(Record excerpts Opens)

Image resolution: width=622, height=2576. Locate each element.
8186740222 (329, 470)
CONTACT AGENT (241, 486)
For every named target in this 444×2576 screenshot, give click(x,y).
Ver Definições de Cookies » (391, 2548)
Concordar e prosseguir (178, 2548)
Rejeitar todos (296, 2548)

(Record excerpts Closes)
(Record excerpts Opens)

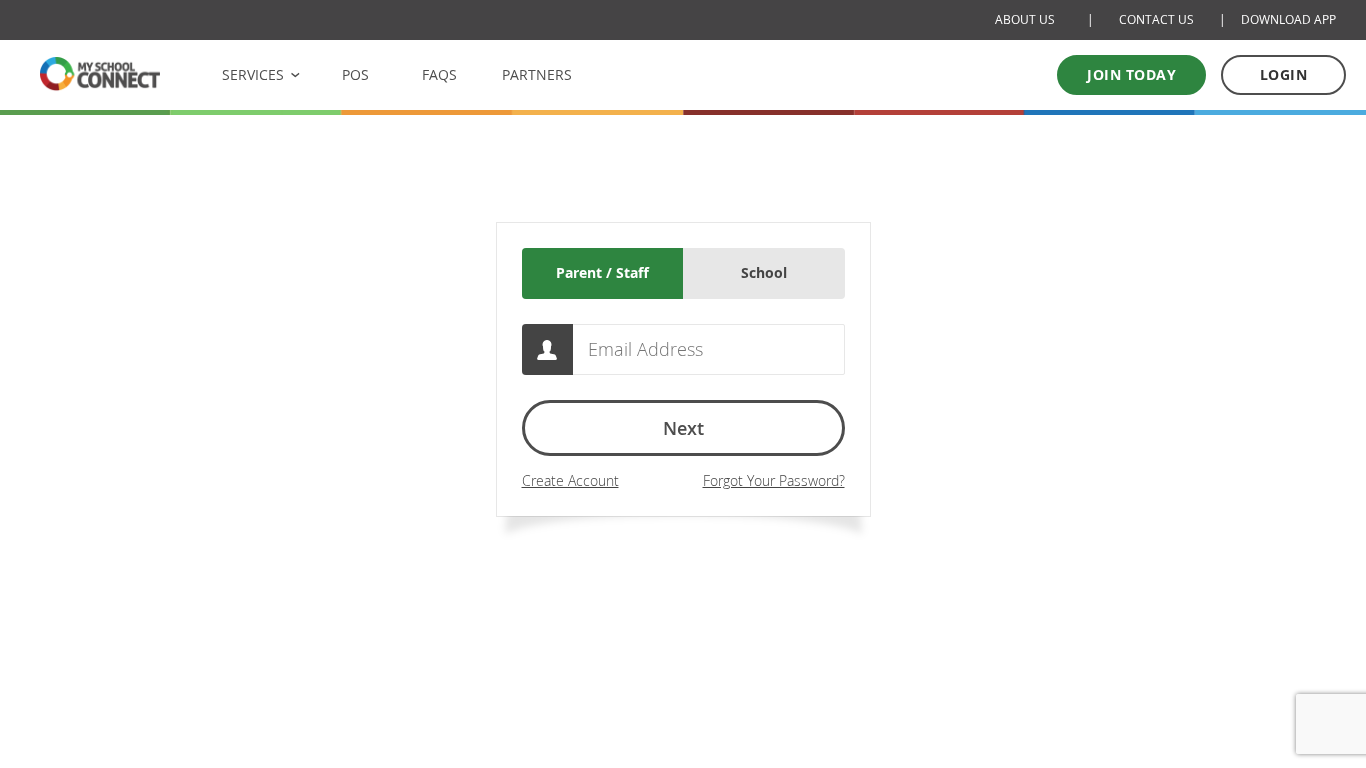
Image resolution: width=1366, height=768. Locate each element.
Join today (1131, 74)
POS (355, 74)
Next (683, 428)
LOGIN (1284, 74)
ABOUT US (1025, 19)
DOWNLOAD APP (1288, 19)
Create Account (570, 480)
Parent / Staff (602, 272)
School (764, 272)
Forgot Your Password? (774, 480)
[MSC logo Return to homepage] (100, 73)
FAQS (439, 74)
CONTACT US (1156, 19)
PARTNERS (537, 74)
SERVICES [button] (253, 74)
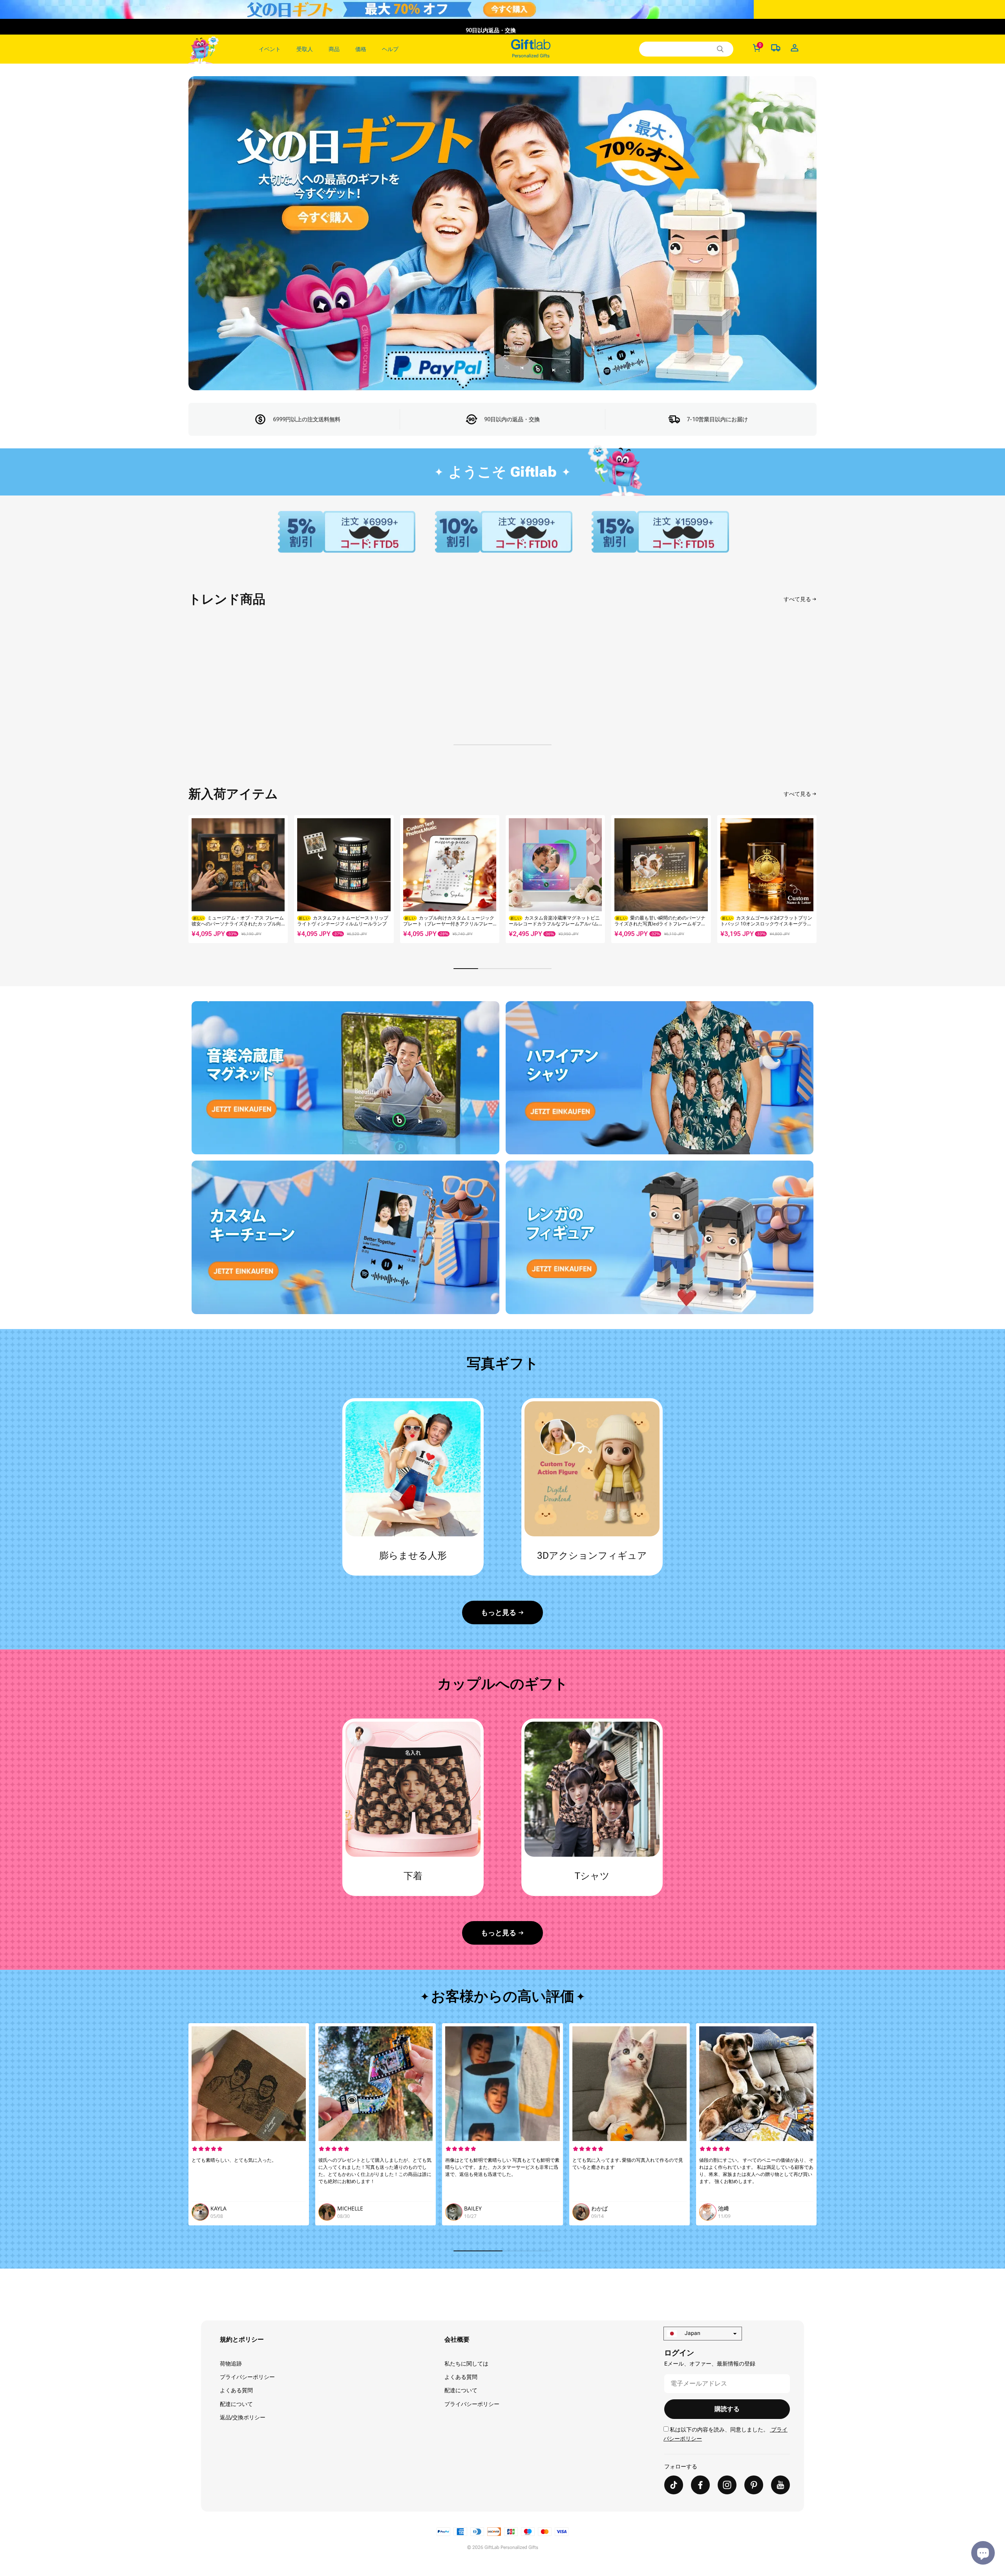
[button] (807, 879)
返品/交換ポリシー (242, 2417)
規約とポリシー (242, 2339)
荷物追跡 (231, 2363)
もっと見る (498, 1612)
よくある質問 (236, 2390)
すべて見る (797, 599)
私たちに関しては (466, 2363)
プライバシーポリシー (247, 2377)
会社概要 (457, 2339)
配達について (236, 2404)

(Record excerpts Closes)
(Record excerpts Opens)

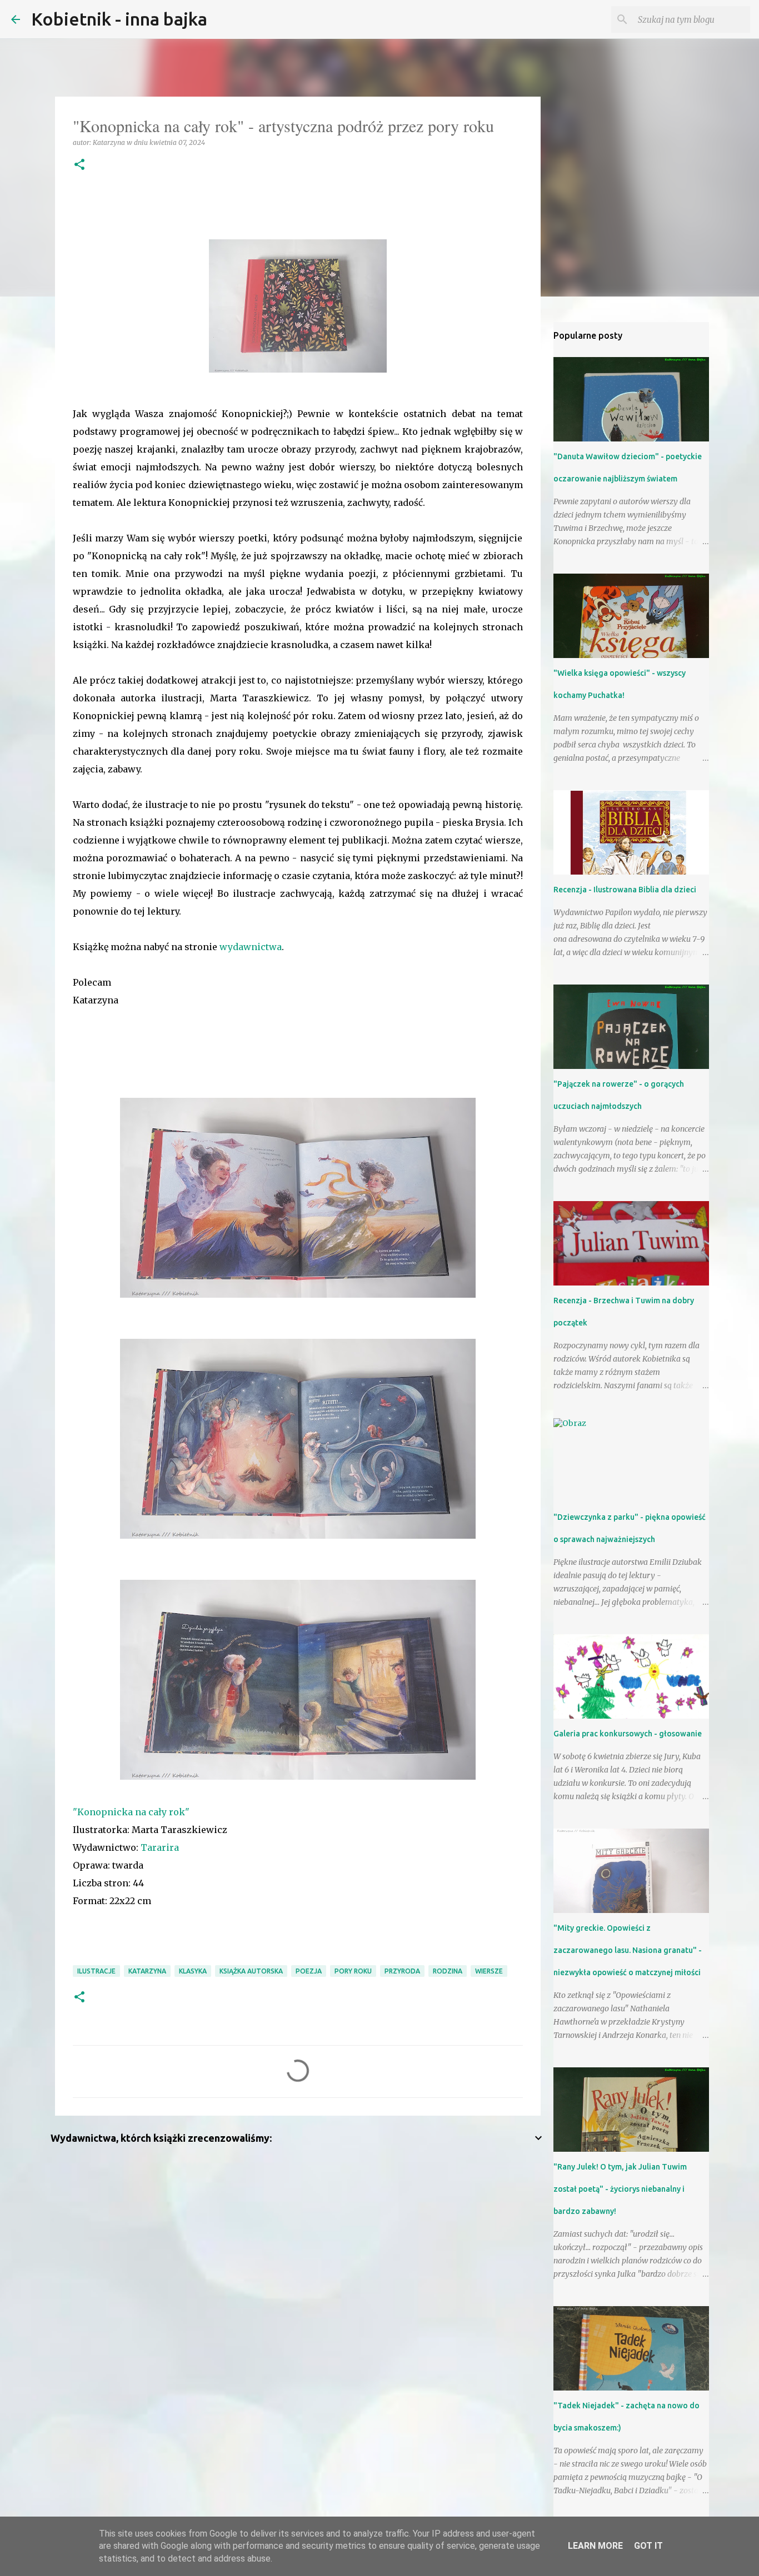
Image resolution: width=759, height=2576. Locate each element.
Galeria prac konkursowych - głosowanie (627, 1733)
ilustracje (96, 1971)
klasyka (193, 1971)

(Record excerpts Closes)

What you are asked to do ▸ Would you quote everything above from the line containing "Galeria prac konkursowych" down to the line containing "klasyka (193, 1971)"? Include both of those lines and nothing else.

Exercise result ▸
Galeria prac konkursowych - głosowanie (627, 1733)
ilustracje (96, 1971)
klasyka (193, 1971)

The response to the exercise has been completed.